Kate Agnew ’11
The moment I’m most proud of is graduating from Mac. Growing up, I saw firsthand a path I didn’t want to take, and Mac helped me find a way to make a new path for myself.Karintha Lowe ’16
Math Major
Senior Director of Engineering, Marriott International
Women in Tech • MBA • Government • Internships • First-Gen
Growing up in really difficult circumstances, I saw firsthand a path I didn’t want to take. I knew I wanted to work up to the C-Suite in a corporate career, for the financial security, but I also wanted to make an impact for good. Mac prepared me for the kinds of interactions that would help me do both, and my Mac connections have not just helped me shape a career, they’ve helped me make a difference in my own community.

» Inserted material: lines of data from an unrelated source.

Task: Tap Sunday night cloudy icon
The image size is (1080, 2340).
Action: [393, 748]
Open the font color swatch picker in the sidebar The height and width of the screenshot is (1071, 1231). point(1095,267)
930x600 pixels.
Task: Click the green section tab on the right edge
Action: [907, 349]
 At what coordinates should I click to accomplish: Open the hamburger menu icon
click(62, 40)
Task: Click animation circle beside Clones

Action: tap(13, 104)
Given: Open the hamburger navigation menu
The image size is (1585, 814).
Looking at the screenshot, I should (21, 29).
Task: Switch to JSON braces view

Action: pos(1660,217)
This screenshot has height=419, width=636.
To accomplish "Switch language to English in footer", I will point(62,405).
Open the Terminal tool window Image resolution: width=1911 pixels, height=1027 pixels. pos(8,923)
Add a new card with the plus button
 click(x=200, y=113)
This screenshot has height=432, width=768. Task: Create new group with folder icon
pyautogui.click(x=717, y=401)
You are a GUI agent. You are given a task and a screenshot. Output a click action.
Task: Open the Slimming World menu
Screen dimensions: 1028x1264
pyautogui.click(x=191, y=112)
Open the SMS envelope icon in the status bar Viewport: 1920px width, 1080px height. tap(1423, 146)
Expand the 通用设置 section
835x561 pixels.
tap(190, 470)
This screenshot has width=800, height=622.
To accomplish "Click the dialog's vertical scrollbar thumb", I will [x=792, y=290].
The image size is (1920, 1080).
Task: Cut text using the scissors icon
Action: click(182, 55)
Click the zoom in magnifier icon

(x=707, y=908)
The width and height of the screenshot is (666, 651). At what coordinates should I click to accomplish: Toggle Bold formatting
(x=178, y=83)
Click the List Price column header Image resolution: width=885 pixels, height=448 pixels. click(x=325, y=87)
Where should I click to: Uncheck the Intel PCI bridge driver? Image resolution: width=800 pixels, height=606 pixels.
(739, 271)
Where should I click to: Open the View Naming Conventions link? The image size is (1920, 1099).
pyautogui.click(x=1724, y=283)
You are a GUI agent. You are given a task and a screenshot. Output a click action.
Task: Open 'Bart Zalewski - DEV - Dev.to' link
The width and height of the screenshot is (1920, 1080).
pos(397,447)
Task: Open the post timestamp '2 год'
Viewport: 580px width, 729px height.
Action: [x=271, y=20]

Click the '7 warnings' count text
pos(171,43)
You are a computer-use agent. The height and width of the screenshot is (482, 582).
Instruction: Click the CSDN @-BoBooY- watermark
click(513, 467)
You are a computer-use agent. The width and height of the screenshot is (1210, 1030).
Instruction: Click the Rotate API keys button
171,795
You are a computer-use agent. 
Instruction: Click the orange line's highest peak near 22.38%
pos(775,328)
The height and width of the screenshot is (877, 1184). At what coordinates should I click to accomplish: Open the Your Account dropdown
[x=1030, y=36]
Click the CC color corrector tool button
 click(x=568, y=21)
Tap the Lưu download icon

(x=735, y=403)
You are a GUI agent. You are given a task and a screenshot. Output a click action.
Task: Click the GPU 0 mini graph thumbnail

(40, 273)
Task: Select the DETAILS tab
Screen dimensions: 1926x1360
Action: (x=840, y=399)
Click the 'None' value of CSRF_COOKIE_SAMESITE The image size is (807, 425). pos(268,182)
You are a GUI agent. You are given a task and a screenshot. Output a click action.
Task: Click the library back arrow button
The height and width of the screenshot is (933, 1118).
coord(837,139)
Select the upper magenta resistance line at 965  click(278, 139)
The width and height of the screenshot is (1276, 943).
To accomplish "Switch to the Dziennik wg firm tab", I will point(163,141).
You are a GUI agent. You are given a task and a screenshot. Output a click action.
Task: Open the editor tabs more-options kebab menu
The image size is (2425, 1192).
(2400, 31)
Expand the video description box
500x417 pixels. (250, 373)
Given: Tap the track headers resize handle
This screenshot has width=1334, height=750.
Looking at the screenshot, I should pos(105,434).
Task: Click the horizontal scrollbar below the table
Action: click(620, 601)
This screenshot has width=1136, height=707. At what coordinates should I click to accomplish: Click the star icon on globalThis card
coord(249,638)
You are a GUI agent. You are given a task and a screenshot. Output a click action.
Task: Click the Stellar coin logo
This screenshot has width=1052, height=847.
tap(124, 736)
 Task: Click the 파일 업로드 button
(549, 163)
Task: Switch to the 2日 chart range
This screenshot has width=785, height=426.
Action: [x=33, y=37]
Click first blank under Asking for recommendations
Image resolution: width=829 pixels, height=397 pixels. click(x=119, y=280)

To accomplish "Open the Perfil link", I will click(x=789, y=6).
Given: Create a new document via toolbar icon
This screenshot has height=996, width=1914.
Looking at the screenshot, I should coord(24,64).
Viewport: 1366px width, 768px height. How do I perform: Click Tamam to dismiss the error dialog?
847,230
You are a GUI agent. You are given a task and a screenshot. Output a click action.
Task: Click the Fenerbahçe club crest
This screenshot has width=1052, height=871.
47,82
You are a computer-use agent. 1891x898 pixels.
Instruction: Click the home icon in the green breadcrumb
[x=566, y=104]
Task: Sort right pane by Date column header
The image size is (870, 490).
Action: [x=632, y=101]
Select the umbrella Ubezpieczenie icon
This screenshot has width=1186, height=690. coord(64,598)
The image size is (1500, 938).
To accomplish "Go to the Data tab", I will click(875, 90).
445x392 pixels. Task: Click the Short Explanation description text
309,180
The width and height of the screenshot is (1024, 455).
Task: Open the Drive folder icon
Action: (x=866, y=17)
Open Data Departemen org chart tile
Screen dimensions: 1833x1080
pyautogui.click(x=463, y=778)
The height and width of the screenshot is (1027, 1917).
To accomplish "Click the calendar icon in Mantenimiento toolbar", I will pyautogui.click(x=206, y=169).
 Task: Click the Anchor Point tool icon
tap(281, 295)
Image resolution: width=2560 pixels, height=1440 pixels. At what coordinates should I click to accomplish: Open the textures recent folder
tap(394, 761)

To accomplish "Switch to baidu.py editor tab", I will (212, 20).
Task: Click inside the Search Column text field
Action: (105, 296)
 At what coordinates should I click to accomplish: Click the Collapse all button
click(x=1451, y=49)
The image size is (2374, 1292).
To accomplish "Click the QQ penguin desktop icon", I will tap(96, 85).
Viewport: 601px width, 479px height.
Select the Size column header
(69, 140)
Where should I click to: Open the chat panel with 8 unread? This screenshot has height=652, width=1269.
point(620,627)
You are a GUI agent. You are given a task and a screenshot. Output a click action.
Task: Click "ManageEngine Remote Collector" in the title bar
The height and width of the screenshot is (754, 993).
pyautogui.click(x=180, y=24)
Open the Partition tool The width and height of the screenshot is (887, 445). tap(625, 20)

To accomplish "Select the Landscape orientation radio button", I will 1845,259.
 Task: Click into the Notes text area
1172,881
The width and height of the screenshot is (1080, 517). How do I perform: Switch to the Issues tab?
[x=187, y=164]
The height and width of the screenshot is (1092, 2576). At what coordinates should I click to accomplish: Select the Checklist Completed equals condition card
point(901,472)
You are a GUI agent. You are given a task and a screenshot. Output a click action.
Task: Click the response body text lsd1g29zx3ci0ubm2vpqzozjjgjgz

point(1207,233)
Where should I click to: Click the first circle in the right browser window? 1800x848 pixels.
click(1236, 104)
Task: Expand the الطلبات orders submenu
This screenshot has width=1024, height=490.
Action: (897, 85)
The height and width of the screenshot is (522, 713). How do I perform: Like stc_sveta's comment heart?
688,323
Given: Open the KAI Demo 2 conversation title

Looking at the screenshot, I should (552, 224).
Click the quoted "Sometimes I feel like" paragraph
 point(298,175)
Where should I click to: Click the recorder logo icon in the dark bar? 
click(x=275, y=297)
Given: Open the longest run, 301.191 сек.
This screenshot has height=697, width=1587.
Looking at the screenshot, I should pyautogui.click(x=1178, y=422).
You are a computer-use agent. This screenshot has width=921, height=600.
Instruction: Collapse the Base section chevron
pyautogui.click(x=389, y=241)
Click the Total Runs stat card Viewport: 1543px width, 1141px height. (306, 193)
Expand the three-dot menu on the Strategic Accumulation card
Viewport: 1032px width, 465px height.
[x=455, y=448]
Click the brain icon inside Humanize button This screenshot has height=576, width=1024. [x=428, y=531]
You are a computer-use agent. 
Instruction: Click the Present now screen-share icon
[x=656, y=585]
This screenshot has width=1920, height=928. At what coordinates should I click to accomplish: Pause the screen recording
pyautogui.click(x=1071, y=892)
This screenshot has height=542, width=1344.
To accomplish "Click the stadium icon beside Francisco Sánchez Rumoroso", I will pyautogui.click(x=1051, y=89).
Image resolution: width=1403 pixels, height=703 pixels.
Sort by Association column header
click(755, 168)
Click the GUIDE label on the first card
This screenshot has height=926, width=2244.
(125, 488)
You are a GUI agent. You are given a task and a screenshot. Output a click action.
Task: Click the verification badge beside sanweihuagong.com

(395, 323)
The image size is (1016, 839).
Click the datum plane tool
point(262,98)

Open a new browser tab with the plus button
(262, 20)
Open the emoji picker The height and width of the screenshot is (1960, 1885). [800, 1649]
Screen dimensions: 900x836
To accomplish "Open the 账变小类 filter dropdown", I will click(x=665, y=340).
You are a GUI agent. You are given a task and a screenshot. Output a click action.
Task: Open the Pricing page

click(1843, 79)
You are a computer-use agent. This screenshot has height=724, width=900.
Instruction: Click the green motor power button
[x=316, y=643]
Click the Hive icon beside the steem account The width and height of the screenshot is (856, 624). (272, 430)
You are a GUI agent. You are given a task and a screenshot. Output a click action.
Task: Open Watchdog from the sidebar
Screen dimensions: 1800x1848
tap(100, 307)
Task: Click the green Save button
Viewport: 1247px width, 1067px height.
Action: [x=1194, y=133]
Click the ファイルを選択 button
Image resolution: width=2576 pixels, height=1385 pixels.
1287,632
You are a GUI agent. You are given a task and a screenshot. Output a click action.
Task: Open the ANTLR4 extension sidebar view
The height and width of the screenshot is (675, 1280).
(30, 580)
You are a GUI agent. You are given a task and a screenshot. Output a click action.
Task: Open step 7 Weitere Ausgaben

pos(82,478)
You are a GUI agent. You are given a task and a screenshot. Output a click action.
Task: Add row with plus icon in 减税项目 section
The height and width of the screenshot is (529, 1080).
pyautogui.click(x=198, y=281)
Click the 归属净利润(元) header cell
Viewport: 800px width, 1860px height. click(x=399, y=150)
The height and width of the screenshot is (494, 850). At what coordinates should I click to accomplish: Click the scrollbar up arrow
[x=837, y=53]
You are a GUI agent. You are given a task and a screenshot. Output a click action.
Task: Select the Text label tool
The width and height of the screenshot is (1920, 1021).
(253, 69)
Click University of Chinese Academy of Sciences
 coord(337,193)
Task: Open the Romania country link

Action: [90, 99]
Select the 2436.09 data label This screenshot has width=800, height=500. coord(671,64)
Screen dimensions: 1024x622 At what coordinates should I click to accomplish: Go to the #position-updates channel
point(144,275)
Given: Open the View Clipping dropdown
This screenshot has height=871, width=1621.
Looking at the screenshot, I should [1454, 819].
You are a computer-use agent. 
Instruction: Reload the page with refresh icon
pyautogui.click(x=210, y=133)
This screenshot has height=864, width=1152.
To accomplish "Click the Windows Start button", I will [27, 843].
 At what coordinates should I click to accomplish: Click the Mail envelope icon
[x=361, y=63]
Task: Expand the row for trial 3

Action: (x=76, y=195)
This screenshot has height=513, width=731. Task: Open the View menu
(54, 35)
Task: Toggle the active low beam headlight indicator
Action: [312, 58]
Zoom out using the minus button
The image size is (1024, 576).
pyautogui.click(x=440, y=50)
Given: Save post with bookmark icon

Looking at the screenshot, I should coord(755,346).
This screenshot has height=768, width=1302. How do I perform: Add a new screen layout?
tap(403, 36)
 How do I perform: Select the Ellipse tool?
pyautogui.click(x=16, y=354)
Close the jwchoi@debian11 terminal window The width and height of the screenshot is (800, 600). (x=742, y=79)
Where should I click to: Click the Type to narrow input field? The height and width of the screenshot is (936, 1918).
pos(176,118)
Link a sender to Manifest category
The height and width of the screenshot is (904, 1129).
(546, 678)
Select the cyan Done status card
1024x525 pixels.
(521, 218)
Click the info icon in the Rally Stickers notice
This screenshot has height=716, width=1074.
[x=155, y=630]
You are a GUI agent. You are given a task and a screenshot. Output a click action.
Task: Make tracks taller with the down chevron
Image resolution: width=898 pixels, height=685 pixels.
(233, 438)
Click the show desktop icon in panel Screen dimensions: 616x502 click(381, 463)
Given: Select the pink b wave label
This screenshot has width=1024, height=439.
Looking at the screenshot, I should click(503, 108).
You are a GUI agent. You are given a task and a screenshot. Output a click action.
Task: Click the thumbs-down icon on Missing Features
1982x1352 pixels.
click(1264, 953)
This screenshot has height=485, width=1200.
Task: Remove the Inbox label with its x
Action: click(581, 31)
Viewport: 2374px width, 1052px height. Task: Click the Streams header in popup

At Mac, I was involved in student government and did Study Away at NYU, which gave me work experience in New York. Internships were pivotal for me because they allowed me to sample things, and I had an internship in event planning at Best Buy my senior year. I realized that I didn’t love working in the nonprofit space, and that event planning didn’t challenge me in the ways I wanted. I got my first job after graduation through the Target rotational leadership program—in part because I could see the relationship between a math systems mindset and tech.
I have an MBA from MIT, with a focus on data analytics. My current job involves infrastructure engineering. I manage the platforms for Marriott’s online, international network: the cloud environment for all of the infrastructure apps that make Marriott.com run.
I worked at United Healthcare during the pandemic, but I struggled with what it meant to be at a large corporation that could profit from what society was going through. I thought: how will I tell my kids or grandkids how I made the world better? That’s when I realized that one of the things I learned from Mac is that you don’t have to have all of your needs fulfilled by your job.
Early in my career, I had joined Girls in Tech, which provides mentorship and professional career opportunities for women in technology fields. This gave me a strong feeling of giving back and making working in technology more accessible for girls. While with United Healthcare, I was invited by a Mac connection to join the Board at Laura Jeffrey Academy, a St. Paul middle-school that focuses on girls in STEM, which continued my passion of infusing technology skills into the next generation. I also got involved in local politics about ten years ago. My current project on the City Council is to create a pedestrian underpass at a very busy intersection. Success to me is not just a stable career; it’s knowing that I will have done something to make my neighborhood better, safer, and more walkable, and that impact will last for decades.